ACTION ITEM
Return only the lines running from the first line of the listing through the one with "This screenshot has width=1616, height=1193.", unchanged.

SOURCE MATERIAL
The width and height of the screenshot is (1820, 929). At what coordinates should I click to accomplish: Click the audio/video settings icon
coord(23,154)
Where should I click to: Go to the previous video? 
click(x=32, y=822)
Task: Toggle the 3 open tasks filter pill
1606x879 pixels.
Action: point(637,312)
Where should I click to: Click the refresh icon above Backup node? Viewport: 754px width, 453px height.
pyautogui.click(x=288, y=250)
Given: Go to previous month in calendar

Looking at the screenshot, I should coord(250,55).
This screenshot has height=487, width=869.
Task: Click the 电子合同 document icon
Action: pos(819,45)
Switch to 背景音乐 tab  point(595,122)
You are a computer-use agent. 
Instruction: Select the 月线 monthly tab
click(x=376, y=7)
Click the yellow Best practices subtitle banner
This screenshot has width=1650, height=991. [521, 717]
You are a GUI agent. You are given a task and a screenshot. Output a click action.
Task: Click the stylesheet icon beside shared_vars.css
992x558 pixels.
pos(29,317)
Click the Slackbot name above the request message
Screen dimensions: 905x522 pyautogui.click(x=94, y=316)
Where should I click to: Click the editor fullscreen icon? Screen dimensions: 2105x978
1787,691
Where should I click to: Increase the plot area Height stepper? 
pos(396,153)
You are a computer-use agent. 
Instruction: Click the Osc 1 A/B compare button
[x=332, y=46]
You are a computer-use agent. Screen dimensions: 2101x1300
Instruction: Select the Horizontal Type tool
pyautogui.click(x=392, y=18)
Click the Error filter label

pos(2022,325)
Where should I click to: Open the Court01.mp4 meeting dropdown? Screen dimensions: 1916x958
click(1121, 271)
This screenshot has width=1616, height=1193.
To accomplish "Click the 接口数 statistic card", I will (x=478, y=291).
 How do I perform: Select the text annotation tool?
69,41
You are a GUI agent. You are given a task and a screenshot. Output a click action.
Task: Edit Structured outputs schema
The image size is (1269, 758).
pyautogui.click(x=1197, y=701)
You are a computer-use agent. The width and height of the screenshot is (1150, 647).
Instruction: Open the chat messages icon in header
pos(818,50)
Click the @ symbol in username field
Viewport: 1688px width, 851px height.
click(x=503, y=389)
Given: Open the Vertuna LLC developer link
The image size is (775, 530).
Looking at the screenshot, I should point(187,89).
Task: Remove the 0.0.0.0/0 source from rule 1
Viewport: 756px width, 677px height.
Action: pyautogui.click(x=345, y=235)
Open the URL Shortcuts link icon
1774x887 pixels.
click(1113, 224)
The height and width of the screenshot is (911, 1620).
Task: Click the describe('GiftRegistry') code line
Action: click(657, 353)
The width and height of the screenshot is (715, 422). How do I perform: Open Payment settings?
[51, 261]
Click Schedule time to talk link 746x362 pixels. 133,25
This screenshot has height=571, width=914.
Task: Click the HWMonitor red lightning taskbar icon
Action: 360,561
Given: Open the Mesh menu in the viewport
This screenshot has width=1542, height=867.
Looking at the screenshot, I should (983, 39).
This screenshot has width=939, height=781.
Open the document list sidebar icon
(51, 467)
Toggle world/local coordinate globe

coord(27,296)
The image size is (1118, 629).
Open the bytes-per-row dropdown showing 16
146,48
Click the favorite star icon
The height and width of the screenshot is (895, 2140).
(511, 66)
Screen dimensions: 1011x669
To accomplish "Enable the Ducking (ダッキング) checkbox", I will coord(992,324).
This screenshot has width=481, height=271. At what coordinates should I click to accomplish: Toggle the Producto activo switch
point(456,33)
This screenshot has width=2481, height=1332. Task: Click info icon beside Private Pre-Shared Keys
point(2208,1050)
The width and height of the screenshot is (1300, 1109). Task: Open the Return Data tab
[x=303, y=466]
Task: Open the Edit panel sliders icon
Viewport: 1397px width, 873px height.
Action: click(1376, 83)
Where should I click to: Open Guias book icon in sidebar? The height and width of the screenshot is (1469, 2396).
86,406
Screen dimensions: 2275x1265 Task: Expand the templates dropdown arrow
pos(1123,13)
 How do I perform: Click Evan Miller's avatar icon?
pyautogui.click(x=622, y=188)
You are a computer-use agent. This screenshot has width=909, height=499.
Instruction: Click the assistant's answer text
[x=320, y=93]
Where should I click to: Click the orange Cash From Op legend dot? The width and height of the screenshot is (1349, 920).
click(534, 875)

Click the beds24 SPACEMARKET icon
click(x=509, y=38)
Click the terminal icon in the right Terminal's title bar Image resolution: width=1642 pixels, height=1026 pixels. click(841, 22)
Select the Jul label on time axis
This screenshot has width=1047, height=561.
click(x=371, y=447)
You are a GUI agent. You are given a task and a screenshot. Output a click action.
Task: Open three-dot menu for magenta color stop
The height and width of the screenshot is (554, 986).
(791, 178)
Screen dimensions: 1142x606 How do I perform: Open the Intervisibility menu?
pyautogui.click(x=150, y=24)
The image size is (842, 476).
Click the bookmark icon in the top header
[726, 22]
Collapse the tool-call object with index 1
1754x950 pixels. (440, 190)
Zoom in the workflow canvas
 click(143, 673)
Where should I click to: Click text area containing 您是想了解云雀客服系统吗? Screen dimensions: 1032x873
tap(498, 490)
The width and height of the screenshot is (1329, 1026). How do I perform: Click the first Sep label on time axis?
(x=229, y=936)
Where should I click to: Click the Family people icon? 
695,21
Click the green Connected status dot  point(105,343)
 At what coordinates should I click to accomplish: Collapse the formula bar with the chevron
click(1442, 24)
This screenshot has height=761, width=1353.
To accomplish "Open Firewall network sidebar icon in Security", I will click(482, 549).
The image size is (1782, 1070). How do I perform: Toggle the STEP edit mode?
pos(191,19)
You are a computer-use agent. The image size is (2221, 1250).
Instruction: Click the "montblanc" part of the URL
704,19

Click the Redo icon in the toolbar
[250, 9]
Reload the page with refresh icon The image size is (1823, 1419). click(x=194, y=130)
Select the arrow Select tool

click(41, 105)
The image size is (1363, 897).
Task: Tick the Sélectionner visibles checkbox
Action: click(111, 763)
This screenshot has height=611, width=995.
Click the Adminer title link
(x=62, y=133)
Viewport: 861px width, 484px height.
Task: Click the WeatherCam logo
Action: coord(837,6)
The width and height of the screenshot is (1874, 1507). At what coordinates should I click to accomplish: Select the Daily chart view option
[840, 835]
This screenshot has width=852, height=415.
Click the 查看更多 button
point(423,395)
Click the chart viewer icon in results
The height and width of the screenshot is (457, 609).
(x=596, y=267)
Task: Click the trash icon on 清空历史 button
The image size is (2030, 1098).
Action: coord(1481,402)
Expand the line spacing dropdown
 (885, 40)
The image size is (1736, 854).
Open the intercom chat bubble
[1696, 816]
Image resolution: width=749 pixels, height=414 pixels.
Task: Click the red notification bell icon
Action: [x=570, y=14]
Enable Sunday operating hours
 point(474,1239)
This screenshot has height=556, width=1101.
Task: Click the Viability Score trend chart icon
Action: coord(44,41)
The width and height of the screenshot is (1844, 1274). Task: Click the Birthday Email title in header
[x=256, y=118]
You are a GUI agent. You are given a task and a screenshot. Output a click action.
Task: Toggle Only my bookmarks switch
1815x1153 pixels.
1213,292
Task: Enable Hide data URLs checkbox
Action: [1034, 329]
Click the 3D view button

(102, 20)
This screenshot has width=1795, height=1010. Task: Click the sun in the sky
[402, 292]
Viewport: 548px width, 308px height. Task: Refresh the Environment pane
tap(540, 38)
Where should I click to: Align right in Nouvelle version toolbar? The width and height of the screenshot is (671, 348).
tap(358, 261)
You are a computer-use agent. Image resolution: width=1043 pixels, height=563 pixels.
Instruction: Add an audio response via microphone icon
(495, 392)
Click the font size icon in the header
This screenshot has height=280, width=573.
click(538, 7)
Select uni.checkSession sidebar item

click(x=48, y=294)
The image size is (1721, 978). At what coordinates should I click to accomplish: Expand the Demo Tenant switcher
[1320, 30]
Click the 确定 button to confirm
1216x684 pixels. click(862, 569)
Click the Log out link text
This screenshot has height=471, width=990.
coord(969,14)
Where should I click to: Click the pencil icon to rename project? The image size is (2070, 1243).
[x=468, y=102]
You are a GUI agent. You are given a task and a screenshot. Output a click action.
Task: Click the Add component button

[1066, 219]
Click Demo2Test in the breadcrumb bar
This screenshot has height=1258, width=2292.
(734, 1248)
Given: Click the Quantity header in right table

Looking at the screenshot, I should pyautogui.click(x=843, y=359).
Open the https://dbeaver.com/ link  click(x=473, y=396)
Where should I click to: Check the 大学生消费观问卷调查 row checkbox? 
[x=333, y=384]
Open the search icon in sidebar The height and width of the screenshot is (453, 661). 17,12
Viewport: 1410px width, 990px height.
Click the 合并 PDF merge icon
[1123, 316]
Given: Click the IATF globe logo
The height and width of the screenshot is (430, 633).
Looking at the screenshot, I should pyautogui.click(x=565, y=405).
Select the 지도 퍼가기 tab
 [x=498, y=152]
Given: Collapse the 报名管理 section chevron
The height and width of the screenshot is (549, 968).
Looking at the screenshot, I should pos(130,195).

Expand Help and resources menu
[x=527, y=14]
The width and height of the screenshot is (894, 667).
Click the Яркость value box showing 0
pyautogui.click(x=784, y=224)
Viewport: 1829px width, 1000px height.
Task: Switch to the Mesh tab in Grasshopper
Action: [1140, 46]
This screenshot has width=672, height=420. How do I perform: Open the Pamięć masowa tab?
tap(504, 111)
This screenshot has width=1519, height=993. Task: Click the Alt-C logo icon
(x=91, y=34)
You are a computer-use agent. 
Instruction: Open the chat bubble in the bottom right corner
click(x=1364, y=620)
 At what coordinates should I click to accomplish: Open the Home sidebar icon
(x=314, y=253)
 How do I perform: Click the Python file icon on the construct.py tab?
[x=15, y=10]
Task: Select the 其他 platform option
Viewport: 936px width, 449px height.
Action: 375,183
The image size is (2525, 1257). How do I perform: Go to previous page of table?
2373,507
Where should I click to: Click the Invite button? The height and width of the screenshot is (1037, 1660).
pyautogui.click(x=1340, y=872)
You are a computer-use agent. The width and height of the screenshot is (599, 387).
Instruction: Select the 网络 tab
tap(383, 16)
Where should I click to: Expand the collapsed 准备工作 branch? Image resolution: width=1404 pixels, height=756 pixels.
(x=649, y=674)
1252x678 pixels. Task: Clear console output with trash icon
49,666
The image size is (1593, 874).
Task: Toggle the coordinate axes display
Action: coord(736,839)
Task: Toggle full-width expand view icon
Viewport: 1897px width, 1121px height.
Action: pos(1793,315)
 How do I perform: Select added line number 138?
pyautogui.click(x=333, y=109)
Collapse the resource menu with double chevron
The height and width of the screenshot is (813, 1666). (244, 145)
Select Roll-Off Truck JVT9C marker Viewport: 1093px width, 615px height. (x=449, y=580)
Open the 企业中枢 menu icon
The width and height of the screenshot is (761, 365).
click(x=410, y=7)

SOLVED PROBLEM
The width and height of the screenshot is (1820, 929). At what coordinates should I click to accomplish: Click the audio/video settings icon
coord(23,154)
Where should I click to: Go to the previous video? 
click(x=32, y=822)
Task: Toggle the 3 open tasks filter pill
1606x879 pixels.
Action: point(637,312)
Where should I click to: Click the refresh icon above Backup node? Viewport: 754px width, 453px height.
pyautogui.click(x=288, y=250)
Given: Go to previous month in calendar

Looking at the screenshot, I should coord(250,55).
This screenshot has height=487, width=869.
Task: Click the 电子合同 document icon
Action: pos(819,45)
Switch to 背景音乐 tab  point(595,122)
You are a computer-use agent. 
Instruction: Select the 月线 monthly tab
click(x=376, y=7)
Click the yellow Best practices subtitle banner
This screenshot has width=1650, height=991. [521, 717]
You are a GUI agent. You are given a task and a screenshot. Output a click action.
Task: Click the stylesheet icon beside shared_vars.css
992x558 pixels.
pos(29,317)
Click the Slackbot name above the request message
Screen dimensions: 905x522 pyautogui.click(x=94, y=316)
Where should I click to: Click the editor fullscreen icon? Screen dimensions: 2105x978
1787,691
Where should I click to: Increase the plot area Height stepper? 
pos(396,153)
You are a computer-use agent. 
Instruction: Click the Osc 1 A/B compare button
[x=332, y=46]
You are a computer-use agent. Screen dimensions: 2101x1300
Instruction: Select the Horizontal Type tool
pyautogui.click(x=392, y=18)
Click the Error filter label

pos(2022,325)
Where should I click to: Open the Court01.mp4 meeting dropdown? Screen dimensions: 1916x958
click(1121, 271)
This screenshot has width=1616, height=1193.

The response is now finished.